The machine we are accustomed to currently work best when they are used
like a cat running across a busy road - take off by itself, look
straight ahead and run flat out. A parallel operation is more like a
herd of wildebeest swimming the Zambezi River. The slow swimming
wildebeest method gets the herd across faster than you could get your
fast running cats across the road. However the cats cannot handle the
wildebeest method and the wildebeest would be road kill if they tried
the cat approach.
Trevor Talbot wrote:
On 11/14/07, John Stanton <[EMAIL PROTECTED]> wrote:
Threads simulated in software are a kludge to better utilize current
processor and operating system architectures. In time machines where
the parallelism is handled in hardware will be more widely available and
the threading will be transparent and highly efficient.

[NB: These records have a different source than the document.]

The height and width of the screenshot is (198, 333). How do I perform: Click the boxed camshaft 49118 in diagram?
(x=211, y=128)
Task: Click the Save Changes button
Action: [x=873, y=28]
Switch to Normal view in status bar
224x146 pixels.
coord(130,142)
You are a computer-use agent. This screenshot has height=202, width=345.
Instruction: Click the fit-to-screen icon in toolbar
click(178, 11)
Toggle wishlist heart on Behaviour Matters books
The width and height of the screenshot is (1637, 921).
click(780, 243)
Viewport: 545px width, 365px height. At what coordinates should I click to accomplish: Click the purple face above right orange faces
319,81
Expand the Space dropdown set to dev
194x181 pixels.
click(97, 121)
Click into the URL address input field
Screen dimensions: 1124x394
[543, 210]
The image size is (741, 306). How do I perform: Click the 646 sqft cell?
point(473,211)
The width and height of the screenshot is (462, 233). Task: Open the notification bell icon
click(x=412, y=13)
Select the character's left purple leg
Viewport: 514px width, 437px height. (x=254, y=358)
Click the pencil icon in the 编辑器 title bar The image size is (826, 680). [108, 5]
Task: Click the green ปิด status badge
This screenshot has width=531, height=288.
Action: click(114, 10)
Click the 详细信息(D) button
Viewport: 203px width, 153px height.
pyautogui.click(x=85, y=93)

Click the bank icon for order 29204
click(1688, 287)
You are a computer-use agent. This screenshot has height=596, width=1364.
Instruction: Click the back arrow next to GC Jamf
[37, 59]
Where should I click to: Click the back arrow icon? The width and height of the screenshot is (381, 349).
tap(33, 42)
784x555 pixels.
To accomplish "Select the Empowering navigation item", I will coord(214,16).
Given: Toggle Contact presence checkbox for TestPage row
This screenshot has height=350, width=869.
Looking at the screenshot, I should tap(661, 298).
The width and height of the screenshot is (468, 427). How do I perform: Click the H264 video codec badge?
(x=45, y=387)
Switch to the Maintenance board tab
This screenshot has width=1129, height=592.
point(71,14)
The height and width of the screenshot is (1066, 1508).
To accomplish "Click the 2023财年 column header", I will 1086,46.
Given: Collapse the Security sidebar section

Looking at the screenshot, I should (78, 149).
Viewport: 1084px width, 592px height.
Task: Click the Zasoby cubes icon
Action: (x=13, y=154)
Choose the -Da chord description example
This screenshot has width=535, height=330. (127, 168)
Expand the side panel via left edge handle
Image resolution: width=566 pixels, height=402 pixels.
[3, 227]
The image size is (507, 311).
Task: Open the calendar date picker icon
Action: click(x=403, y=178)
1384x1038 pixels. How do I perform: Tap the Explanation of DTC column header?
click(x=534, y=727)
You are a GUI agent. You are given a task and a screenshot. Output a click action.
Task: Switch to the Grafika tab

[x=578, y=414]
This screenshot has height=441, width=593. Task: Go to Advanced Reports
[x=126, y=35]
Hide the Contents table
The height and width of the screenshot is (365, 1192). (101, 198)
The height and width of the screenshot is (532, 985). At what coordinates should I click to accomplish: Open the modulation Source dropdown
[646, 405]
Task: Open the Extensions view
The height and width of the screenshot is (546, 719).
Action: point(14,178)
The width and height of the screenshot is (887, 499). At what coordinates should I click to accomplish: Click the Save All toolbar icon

If the software task is expressed in a serial manner, like most
current programming methods today, how exactly is the hardware
supposed to magically parallelize it? Expressing tasks capable of
being executed in parallel is very much a software problem.
(That actually happens to some extent already, with out-of-order CPU
instruction execution. Some of it is transparent, and some of it
isn't: the various "memory models" implemented by CPUs drive a certain
class of programmers nuts, since the problems are even harder than
threading with shared state.)
On 11/14/07, [EMAIL PROTECTED] <[EMAIL PROTECTED]> wrote:
If you machine has a single disk it fundamentally does not have parallel
I/O. If you have a machine with multiple dik spindles and multiple
channels then you can have parallel access. Multiple Sqlite databases
residing on the same disk are accessed sequentially because the access
depends upon the disk head positioning.
It can be added that while disks can only perform one operation at a time,
modern disks have NCQ capabilities that enable them to reduce seek times by
using an elevator algorithm for example.
The OS is also performing some optimizations when queuing up several I/O
requests to the same device.
Not to mention caching, by both the disk and OS.